[Dataset records]
----
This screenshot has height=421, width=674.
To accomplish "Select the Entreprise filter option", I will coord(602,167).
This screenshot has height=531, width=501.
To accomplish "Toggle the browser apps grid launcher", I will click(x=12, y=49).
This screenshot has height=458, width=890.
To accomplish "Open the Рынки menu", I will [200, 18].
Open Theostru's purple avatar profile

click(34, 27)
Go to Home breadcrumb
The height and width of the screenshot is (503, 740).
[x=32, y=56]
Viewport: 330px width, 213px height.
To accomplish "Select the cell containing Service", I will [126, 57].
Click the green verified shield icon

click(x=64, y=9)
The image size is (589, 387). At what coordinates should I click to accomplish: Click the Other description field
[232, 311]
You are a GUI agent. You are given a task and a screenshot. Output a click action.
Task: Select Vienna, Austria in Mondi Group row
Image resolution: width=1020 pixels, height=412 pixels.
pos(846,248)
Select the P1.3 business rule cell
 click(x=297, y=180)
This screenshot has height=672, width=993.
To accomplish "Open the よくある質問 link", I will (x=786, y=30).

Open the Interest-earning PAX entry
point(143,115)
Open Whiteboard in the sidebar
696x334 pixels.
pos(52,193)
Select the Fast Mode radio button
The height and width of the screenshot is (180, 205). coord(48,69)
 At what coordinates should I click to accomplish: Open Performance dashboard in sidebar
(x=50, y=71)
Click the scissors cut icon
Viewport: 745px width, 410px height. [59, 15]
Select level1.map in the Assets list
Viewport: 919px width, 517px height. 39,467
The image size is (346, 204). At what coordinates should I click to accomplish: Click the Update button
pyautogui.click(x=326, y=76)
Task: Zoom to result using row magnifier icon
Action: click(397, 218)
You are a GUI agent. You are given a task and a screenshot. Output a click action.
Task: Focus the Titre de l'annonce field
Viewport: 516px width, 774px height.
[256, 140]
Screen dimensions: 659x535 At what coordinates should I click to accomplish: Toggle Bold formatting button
----
**What you should do:** The data above is to be restated line for line, word for word.

**Result for this task:**
This screenshot has height=421, width=674.
To accomplish "Select the Entreprise filter option", I will coord(602,167).
This screenshot has height=531, width=501.
To accomplish "Toggle the browser apps grid launcher", I will click(x=12, y=49).
This screenshot has height=458, width=890.
To accomplish "Open the Рынки menu", I will [200, 18].
Open Theostru's purple avatar profile

click(34, 27)
Go to Home breadcrumb
The height and width of the screenshot is (503, 740).
[x=32, y=56]
Viewport: 330px width, 213px height.
To accomplish "Select the cell containing Service", I will [126, 57].
Click the green verified shield icon

click(x=64, y=9)
The image size is (589, 387). At what coordinates should I click to accomplish: Click the Other description field
[232, 311]
You are a GUI agent. You are given a task and a screenshot. Output a click action.
Task: Select Vienna, Austria in Mondi Group row
Image resolution: width=1020 pixels, height=412 pixels.
pos(846,248)
Select the P1.3 business rule cell
 click(x=297, y=180)
This screenshot has height=672, width=993.
To accomplish "Open the よくある質問 link", I will (x=786, y=30).

Open the Interest-earning PAX entry
point(143,115)
Open Whiteboard in the sidebar
696x334 pixels.
pos(52,193)
Select the Fast Mode radio button
The height and width of the screenshot is (180, 205). coord(48,69)
 At what coordinates should I click to accomplish: Open Performance dashboard in sidebar
(x=50, y=71)
Click the scissors cut icon
Viewport: 745px width, 410px height. [59, 15]
Select level1.map in the Assets list
Viewport: 919px width, 517px height. 39,467
The image size is (346, 204). At what coordinates should I click to accomplish: Click the Update button
pyautogui.click(x=326, y=76)
Task: Zoom to result using row magnifier icon
Action: click(397, 218)
You are a GUI agent. You are given a task and a screenshot. Output a click action.
Task: Focus the Titre de l'annonce field
Viewport: 516px width, 774px height.
[256, 140]
Screen dimensions: 659x535 At what coordinates should I click to accomplish: Toggle Bold formatting button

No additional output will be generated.